Warsaw, Krakow, and Jerusalem—all destinations for the displaced populations. And yet by the middle of the twentieth century, they all became hotspots for culture clashes between Jews and natives. In Jerusalem—the Holy Land—and the rest of the Middle East, ethnic tensions between Jews, Christians, and Muslims began brewing. In other corners of the world, such as Warsaw and Krakow, the Nazi occupation of Poland and the subsequent systematic ethnic purge of Jews during the Holocaust became an indelible scar on human history.

Other characters flee to New York, during what would have been the peak of immigration during the turn of the twentieth century. According to Wittke, “…most theater composers were/are Jewish (usually second-generation) and they burst on the theater scene in the twenties.” [8] The story struck a cultural nerve for the creative team. The final version of the script is dedicated to “Our Fathers,” a reference to Bock, Stein, and Harnick’s fathers, all of whom were Eastern European immigrants to the United States in the early twentieth century. [9]

Additionally, most of the prominent financiers, audiences, and producers were Jewish. This cultural connection to the characters, their oppression and the plight of their ancestors, effectively became the immediate reason for its impact on Broadway; the well-to-do of the Broadway community knew the story all too well, and needed the rest of the world to see it. More importantly, it became a story that audiences could universally connect with, hence its astonishing success.

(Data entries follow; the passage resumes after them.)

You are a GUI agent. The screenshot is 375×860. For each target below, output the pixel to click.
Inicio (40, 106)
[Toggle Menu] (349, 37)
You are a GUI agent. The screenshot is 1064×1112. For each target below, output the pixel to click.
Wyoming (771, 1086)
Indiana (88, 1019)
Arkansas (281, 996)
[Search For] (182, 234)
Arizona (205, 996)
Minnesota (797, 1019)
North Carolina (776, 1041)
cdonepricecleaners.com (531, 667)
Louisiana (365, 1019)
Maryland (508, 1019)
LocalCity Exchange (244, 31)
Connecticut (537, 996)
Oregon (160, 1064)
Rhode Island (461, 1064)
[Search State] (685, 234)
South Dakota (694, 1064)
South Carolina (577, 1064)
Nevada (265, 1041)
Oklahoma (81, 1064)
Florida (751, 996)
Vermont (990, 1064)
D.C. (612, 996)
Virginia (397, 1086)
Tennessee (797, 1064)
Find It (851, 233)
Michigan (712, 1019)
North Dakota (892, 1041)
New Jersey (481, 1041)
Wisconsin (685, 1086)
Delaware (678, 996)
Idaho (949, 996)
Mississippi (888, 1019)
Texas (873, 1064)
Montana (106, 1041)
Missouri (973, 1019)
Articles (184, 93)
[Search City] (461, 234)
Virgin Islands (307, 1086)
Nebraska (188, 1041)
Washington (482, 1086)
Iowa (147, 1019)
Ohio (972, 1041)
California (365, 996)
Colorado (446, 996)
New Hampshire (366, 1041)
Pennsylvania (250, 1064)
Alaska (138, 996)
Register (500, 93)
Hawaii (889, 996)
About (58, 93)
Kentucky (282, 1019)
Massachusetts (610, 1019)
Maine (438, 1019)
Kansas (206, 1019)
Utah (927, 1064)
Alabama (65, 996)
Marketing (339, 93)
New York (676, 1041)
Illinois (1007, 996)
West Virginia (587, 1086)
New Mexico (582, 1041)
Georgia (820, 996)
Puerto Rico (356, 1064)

On September 22, 1964, Zero Mostel and the rest of his cast walked into the Imperial Theater without fully understanding what the ramifications of their work would be that night. As they warmed voices, adorned costumes, and shook out nervous energy, the curtain went up on what would quickly become a landmark show which changed the course of musical theatre. And in the morning, Fiddler on the Roof was a raving hit with newspapers and critics, citing Mostel’s brilliant mixture of humor and tenderness. [10] And yet during the height of the Cold War, mere months after climactic world events like the Cuban Missile Crisis, McCarthyism, and John F. Kennedy’s assassination, a show about Russian Jews with Communist sympathies still had a resonating message.

References

Joseph Stein, Jerry Bock, and Sheldon Harnick, Fiddler on the Roof. (1964): 91.
Sholem Aleichem, Tevye the Dairyman and the Railroad Stories. Translated by Hillel Halkin. (New York: Penguin, 1996).
Jeremy Dauber, The Worlds of Sholem Aleichem: The Remarkable Life and Afterlife of the Man Who Created Tevye (New York, NY: Random House, 2013), 88.
Edith Borroff, "Origin of Species: Conflicting Views of American Musical Theater History," American Music 2, no. 4 (1984): 107.
Andrew J. Falk, "Casting the Iron Curtain," Upstaging the Cold War: American Dissent and Cultural Diplomacy, (2010): 76.
Ibid.
Foster Hirsch, Harold Prince and the American Musical Theatre, (Cambridge, MA: Cambridge Press, 1989): 71.
Paul Wittke, "The American Musical Theater (With an Aside on Popular Music)," The Musical Quarterly 68, no. 2 (1982): 277.
Joseph Stein, Fiddler on the Roof, 2.
Howard Taubman, "Theater: Mostel as Tevye in 'Fiddler on the Roof.'" New York Times (September 23, 1964): 56.